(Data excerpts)
——————

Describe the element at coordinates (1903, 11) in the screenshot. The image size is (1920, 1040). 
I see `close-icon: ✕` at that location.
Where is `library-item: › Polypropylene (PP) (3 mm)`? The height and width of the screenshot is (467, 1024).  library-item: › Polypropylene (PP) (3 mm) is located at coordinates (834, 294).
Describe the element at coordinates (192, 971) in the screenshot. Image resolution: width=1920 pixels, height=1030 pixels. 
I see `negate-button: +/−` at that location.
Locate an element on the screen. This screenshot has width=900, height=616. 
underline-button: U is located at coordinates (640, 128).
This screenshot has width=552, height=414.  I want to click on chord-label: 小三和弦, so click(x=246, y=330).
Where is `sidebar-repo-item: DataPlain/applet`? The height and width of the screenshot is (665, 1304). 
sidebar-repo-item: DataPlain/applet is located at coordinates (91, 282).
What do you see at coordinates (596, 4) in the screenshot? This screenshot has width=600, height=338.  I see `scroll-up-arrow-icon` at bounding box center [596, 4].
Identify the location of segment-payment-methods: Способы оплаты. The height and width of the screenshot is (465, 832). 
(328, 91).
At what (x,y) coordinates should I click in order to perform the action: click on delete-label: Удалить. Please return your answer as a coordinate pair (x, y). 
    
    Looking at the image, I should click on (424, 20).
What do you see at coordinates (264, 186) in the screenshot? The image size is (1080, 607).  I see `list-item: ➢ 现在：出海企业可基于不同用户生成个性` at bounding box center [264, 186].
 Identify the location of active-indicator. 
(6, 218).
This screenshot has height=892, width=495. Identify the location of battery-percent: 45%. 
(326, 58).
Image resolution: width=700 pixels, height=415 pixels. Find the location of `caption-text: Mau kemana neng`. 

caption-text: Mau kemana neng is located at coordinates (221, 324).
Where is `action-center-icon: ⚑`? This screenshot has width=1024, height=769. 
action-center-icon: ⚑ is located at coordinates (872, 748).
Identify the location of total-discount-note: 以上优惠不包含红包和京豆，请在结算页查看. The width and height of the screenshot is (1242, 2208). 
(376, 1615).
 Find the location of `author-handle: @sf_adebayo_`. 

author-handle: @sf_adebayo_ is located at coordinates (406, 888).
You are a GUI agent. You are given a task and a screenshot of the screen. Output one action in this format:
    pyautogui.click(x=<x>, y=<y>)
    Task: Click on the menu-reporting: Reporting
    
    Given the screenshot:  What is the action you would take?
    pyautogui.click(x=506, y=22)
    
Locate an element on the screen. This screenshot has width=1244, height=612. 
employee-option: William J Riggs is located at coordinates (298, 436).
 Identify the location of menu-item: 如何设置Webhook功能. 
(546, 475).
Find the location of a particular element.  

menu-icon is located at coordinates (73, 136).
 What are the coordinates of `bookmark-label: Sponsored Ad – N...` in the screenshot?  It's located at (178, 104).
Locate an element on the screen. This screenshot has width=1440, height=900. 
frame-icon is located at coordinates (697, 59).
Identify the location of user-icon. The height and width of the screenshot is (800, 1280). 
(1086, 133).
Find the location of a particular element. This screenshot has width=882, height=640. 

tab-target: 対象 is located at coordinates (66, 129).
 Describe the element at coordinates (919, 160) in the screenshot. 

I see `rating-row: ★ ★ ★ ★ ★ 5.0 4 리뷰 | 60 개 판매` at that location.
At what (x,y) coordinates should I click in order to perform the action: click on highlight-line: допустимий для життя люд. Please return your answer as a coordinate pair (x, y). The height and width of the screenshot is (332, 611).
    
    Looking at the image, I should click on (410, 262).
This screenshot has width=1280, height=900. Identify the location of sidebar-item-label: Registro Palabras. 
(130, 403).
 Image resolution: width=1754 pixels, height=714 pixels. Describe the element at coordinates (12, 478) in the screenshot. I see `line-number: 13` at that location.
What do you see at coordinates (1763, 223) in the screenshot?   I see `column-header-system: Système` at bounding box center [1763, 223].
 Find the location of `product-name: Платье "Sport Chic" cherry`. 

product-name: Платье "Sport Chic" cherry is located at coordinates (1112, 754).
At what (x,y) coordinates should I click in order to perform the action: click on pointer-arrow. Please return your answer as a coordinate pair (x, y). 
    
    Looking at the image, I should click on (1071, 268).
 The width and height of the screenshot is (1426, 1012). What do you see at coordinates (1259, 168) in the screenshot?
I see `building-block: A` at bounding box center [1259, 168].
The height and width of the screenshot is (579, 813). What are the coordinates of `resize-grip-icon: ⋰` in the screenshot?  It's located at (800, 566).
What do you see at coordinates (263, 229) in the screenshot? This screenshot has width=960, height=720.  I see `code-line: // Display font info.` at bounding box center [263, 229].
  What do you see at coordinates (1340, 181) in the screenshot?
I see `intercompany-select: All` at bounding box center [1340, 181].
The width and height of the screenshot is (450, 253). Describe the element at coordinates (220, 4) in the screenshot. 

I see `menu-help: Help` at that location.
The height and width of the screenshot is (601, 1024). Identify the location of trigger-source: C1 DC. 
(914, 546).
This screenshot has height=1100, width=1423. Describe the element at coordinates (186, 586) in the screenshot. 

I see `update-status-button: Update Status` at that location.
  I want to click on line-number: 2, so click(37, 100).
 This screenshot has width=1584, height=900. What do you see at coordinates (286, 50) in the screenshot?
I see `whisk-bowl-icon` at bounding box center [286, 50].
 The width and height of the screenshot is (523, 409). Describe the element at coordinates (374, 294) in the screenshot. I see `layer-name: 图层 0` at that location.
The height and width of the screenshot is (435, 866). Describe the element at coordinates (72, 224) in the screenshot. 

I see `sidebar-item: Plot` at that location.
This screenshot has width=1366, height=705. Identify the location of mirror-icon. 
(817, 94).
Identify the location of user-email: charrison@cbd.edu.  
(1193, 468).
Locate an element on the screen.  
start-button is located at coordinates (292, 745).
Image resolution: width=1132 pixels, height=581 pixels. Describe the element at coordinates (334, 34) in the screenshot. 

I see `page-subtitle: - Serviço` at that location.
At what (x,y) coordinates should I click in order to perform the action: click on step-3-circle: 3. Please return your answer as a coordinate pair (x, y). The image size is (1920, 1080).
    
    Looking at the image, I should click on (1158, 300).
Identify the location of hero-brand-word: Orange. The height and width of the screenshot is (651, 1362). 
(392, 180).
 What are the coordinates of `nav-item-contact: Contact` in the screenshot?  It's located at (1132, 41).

——————

### Problem requirements
Copy out the material above word for word, from the first line to the last.

### Answer to the problem
Describe the element at coordinates (1903, 11) in the screenshot. The image size is (1920, 1040). 
I see `close-icon: ✕` at that location.
Where is `library-item: › Polypropylene (PP) (3 mm)`? The height and width of the screenshot is (467, 1024).  library-item: › Polypropylene (PP) (3 mm) is located at coordinates (834, 294).
Describe the element at coordinates (192, 971) in the screenshot. Image resolution: width=1920 pixels, height=1030 pixels. 
I see `negate-button: +/−` at that location.
Locate an element on the screen. This screenshot has width=900, height=616. 
underline-button: U is located at coordinates (640, 128).
This screenshot has width=552, height=414.  I want to click on chord-label: 小三和弦, so click(x=246, y=330).
Where is `sidebar-repo-item: DataPlain/applet`? The height and width of the screenshot is (665, 1304). 
sidebar-repo-item: DataPlain/applet is located at coordinates (91, 282).
What do you see at coordinates (596, 4) in the screenshot? This screenshot has width=600, height=338.  I see `scroll-up-arrow-icon` at bounding box center [596, 4].
Identify the location of segment-payment-methods: Способы оплаты. The height and width of the screenshot is (465, 832). 
(328, 91).
At what (x,y) coordinates should I click in order to perform the action: click on delete-label: Удалить. Please return your answer as a coordinate pair (x, y). 
    
    Looking at the image, I should click on (424, 20).
What do you see at coordinates (264, 186) in the screenshot? The image size is (1080, 607).  I see `list-item: ➢ 现在：出海企业可基于不同用户生成个性` at bounding box center [264, 186].
 Identify the location of active-indicator. 
(6, 218).
This screenshot has height=892, width=495. Identify the location of battery-percent: 45%. 
(326, 58).
Image resolution: width=700 pixels, height=415 pixels. Find the location of `caption-text: Mau kemana neng`. 

caption-text: Mau kemana neng is located at coordinates (221, 324).
Where is `action-center-icon: ⚑`? This screenshot has width=1024, height=769. 
action-center-icon: ⚑ is located at coordinates (872, 748).
Identify the location of total-discount-note: 以上优惠不包含红包和京豆，请在结算页查看. The width and height of the screenshot is (1242, 2208). 
(376, 1615).
 Find the location of `author-handle: @sf_adebayo_`. 

author-handle: @sf_adebayo_ is located at coordinates (406, 888).
You are a GUI agent. You are given a task and a screenshot of the screen. Output one action in this format:
    pyautogui.click(x=<x>, y=<y>)
    Task: Click on the menu-reporting: Reporting
    
    Given the screenshot:  What is the action you would take?
    pyautogui.click(x=506, y=22)
    
Locate an element on the screen. This screenshot has width=1244, height=612. 
employee-option: William J Riggs is located at coordinates (298, 436).
 Identify the location of menu-item: 如何设置Webhook功能. 
(546, 475).
Find the location of a particular element.  

menu-icon is located at coordinates (73, 136).
 What are the coordinates of `bookmark-label: Sponsored Ad – N...` in the screenshot?  It's located at (178, 104).
Locate an element on the screen. This screenshot has width=1440, height=900. 
frame-icon is located at coordinates (697, 59).
Identify the location of user-icon. The height and width of the screenshot is (800, 1280). 
(1086, 133).
Find the location of a particular element. This screenshot has width=882, height=640. 

tab-target: 対象 is located at coordinates (66, 129).
 Describe the element at coordinates (919, 160) in the screenshot. 

I see `rating-row: ★ ★ ★ ★ ★ 5.0 4 리뷰 | 60 개 판매` at that location.
At what (x,y) coordinates should I click in order to perform the action: click on highlight-line: допустимий для життя люд. Please return your answer as a coordinate pair (x, y). The height and width of the screenshot is (332, 611).
    
    Looking at the image, I should click on (410, 262).
This screenshot has width=1280, height=900. Identify the location of sidebar-item-label: Registro Palabras. 
(130, 403).
 Image resolution: width=1754 pixels, height=714 pixels. Describe the element at coordinates (12, 478) in the screenshot. I see `line-number: 13` at that location.
What do you see at coordinates (1763, 223) in the screenshot?   I see `column-header-system: Système` at bounding box center [1763, 223].
 Find the location of `product-name: Платье "Sport Chic" cherry`. 

product-name: Платье "Sport Chic" cherry is located at coordinates (1112, 754).
At what (x,y) coordinates should I click in order to perform the action: click on pointer-arrow. Please return your answer as a coordinate pair (x, y). 
    
    Looking at the image, I should click on (1071, 268).
 The width and height of the screenshot is (1426, 1012). What do you see at coordinates (1259, 168) in the screenshot?
I see `building-block: A` at bounding box center [1259, 168].
The height and width of the screenshot is (579, 813). What are the coordinates of `resize-grip-icon: ⋰` in the screenshot?  It's located at (800, 566).
What do you see at coordinates (263, 229) in the screenshot? This screenshot has width=960, height=720.  I see `code-line: // Display font info.` at bounding box center [263, 229].
  What do you see at coordinates (1340, 181) in the screenshot?
I see `intercompany-select: All` at bounding box center [1340, 181].
The width and height of the screenshot is (450, 253). Describe the element at coordinates (220, 4) in the screenshot. 

I see `menu-help: Help` at that location.
The height and width of the screenshot is (601, 1024). Identify the location of trigger-source: C1 DC. 
(914, 546).
This screenshot has height=1100, width=1423. Describe the element at coordinates (186, 586) in the screenshot. 

I see `update-status-button: Update Status` at that location.
  I want to click on line-number: 2, so click(37, 100).
 This screenshot has width=1584, height=900. What do you see at coordinates (286, 50) in the screenshot?
I see `whisk-bowl-icon` at bounding box center [286, 50].
 The width and height of the screenshot is (523, 409). Describe the element at coordinates (374, 294) in the screenshot. I see `layer-name: 图层 0` at that location.
The height and width of the screenshot is (435, 866). Describe the element at coordinates (72, 224) in the screenshot. 

I see `sidebar-item: Plot` at that location.
This screenshot has width=1366, height=705. Identify the location of mirror-icon. 
(817, 94).
Identify the location of user-email: charrison@cbd.edu.  
(1193, 468).
Locate an element on the screen.  
start-button is located at coordinates (292, 745).
Image resolution: width=1132 pixels, height=581 pixels. Describe the element at coordinates (334, 34) in the screenshot. 

I see `page-subtitle: - Serviço` at that location.
At what (x,y) coordinates should I click in order to perform the action: click on step-3-circle: 3. Please return your answer as a coordinate pair (x, y). The image size is (1920, 1080).
    
    Looking at the image, I should click on (1158, 300).
Identify the location of hero-brand-word: Orange. The height and width of the screenshot is (651, 1362). 
(392, 180).
 What are the coordinates of `nav-item-contact: Contact` in the screenshot?  It's located at (1132, 41).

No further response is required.